It is evident that Nigeria has been so abused to a breaking point, that the only thing that seems plausible now is a national dialogue in form of a Sovereign National Conference (SNC). The alternatives to this national dialogue are better imagined than experienced. If there appears to be a consensus on the unity of Nigeria because it is “difficult” to split it along “ethnic” lines without resorting to wars, which I am sure no “ethnic” group is ready for, the question then becomes ‘how do we live peacefully in harmony so that we can build a prosperous nation, pull 99 per cent of our population out of poverty, and become a global contender?’
We can distinguish four strands of opinions on the SNC debate. There are those who argue that the outcome of an SNC should be, as a minimum, the splitting of the country into at least four parts. What this group is pushing for in reality is a conference of Ethnic Nationalities (CEN) because a Sovereign National Conference in Nigeria cannot be reduced to a conference of ethnic nationalities. To use Edwin Madunagu’s “wall” analogy, a wall is not the sum total of the blocks used in erecting it. If you take the wall as Nigeria, and the blocks as the different ethnic nationalities in the country, you realise that you need more than blocks to erect the wall, and once the wall is up, it becomes almost impossible to retrieve the individual blocks in their original state.

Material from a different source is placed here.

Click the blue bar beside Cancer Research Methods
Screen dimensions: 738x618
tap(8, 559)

The next group is made up of those who like to bury their head in the sand. They argue that the unity of Nigeria should be taken for granted. They talk glibly about the indivisibility of Nigeria. They fail to realise, or refuse to accept, because it suits their immediate interest, that Nigeria is a country in name only; that what is holding the country together is the State and its instruments of coercion.
The third group, made up of genuine patriots and democrats, argue that the way out of the current political, social, and economic quagmire is the quick convocation of an SNC, taking into account all the contending interests in the country. The major issue before this group is the procedure for convoking the SNC.

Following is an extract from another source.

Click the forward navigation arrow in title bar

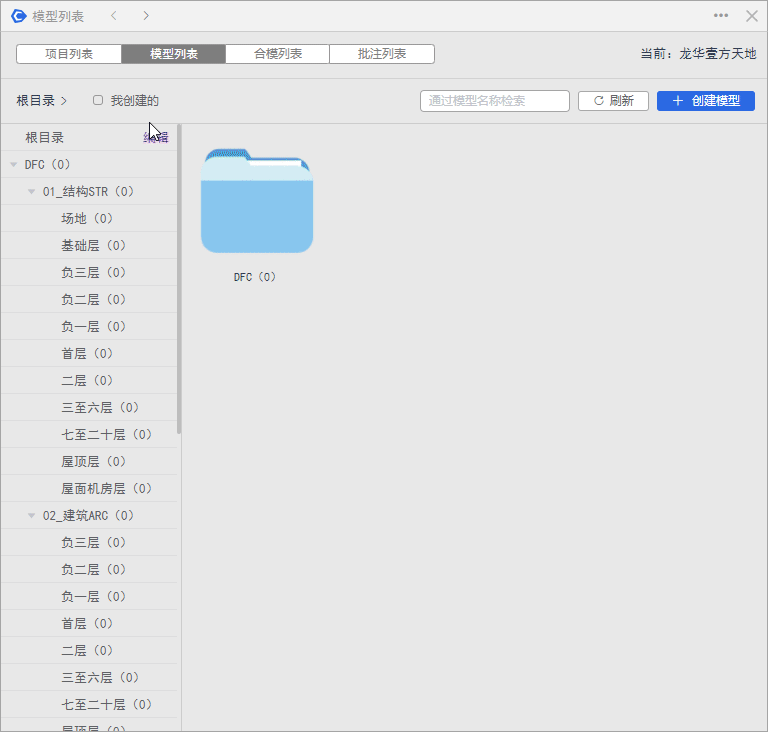pyautogui.click(x=146, y=16)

The fourth group on the SNC debate consists of those who argue that the problem of Nigeria is basically that of corruption and bad leadership. That if we tackle these problems, we will be able to eradicate poverty and would not have the kind of centrifugal pull that threatens to rip the country apart. While I agree in principle that the twin evils of corruption and bad leadership are about the greatest problems we have in Nigeria, my point of departure is that to take this position is to presume that we have a nation and it is functional. My response to those pushing this mantra of corruption and bad leadership is that they are putting the cart before the horse. Whether we like it or not we can’t deny the fact that ethnic, religious, political, and social tensions exist in Nigeria. They have always been with us even though they have been heightened by poverty and underdevelopment.

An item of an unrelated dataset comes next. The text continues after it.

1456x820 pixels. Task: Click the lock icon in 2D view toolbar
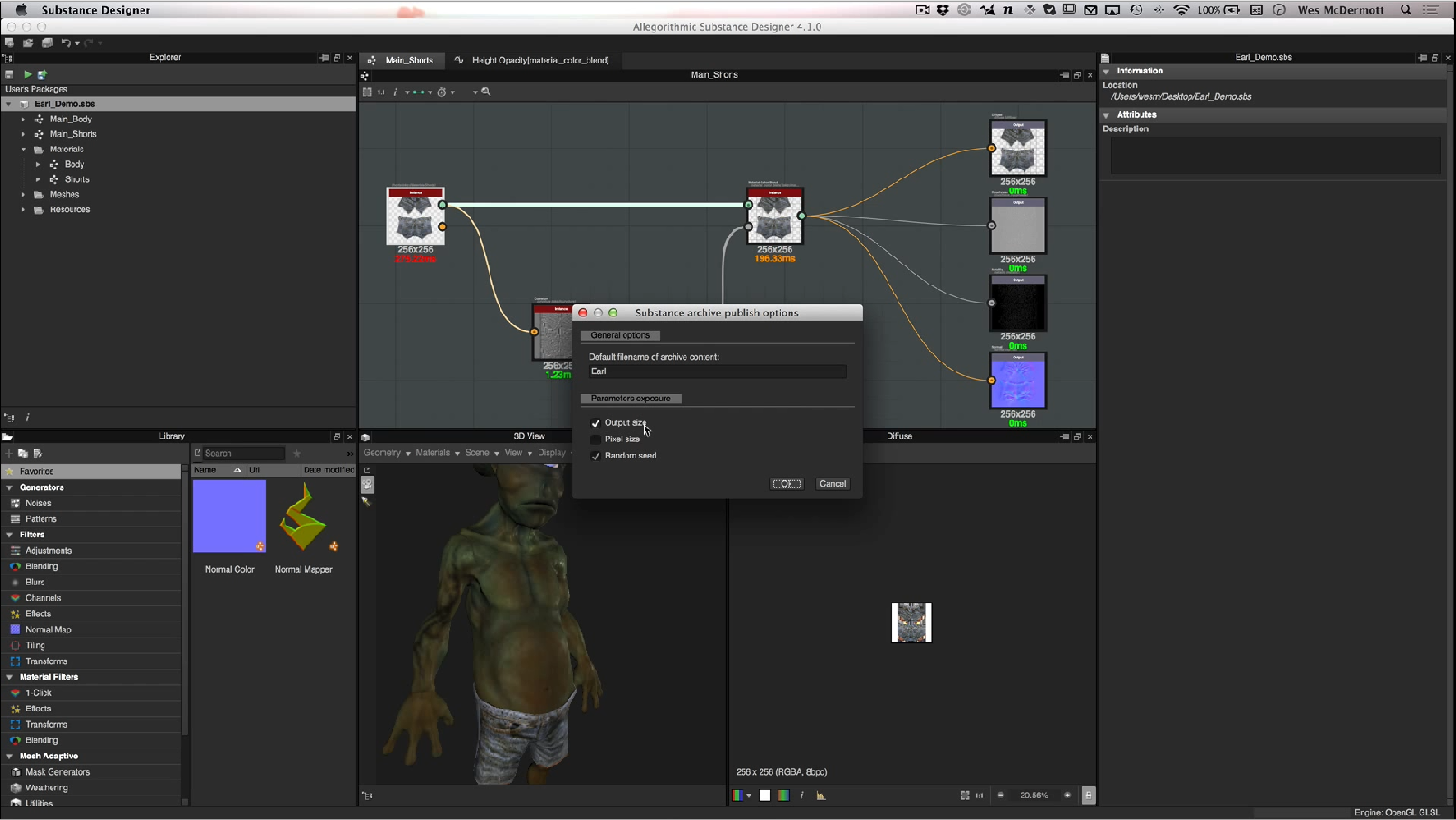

It is too simplistic to argue, therefore, that once we are able to conduct “free and fair” elections, we are on our way to building a prosperous nation. While it is correct to posit that we can’t have good politics and build sustainable democratic institutions in an underdeveloped nation, it is equally important to note that the “new” leaders we envisage won’t fall from the sky. So how do we create the environment for these leaders to emerge? The answer is that as a nation, we have to develop workable and acceptable rules of political, economic, and social engagement. Today, even though the constitution talks about states and geo-political zones, the country is still divided along the same fault lines that have made unity impossible and development unattainable.
Now that it is apparent that a Sovereign National Conference is one of the very few realistic and safe options to the “clear and present danger” facing the country, the next step is, how do we achieve it? Genuine democrats and progressives have the key to unraveling this mystery. Of course, it is going to be a long and arduous road. For them, political openings have been few and far between. In 1999, there was an opening, unfortunately they failed to take advantage of it.
Afraid to go for power, they allowed all manner of political miscreants to take over the political space. That miscalculation set the radical movement many years backwards. Today, those mass organisations that were used as platforms for mobilisation – Democratic Alternative, CDHR, United Action for Democracy, JACOM, Campaign for Democracy, etc – have all but collapsed. If progressives had their structures in place, the oil subsidy/Occupy Nigeria protests provided a veritable opportunity for genuine democrats and humanists to attain political power and change the course of our nation’s history Notwithstanding this shortcoming, the protests showed the willingness and readiness of the mass of our people to be mobilised for change.
The question is no longer whether, because the alternatives are too dire, but when and how? For those who genuinely believe in resolving the problems of the country through an SNC rather than wars, this is the time to begin to organise and mobilise. The quest for the control of the political space to save Nigeria and bring about change will be a difficult task because power, especially of the conservative and reactionary hue, will not concede anything. Those who have suddenly found themselves in power are not thinking of using same to better the lives of Nigerians. Their only interest is how to consolidate and perhaps perpetuate themselves. And they will do anything to achieve their aim and ultimately imperil the nation.
We can’t continue to patch up our problems. Now is the time to reclaim Nigeria as a civic space, and humanise it. These times call for a progressive movement that will face up to problems frontally. The focus of this movement should be threefold: hasten the convocation of the SNC by any means necessary; define the role of radical patriots, genuine democrats, progressives, and popular masses would play at the conference; and define the shape of the New Nigeria we envisage.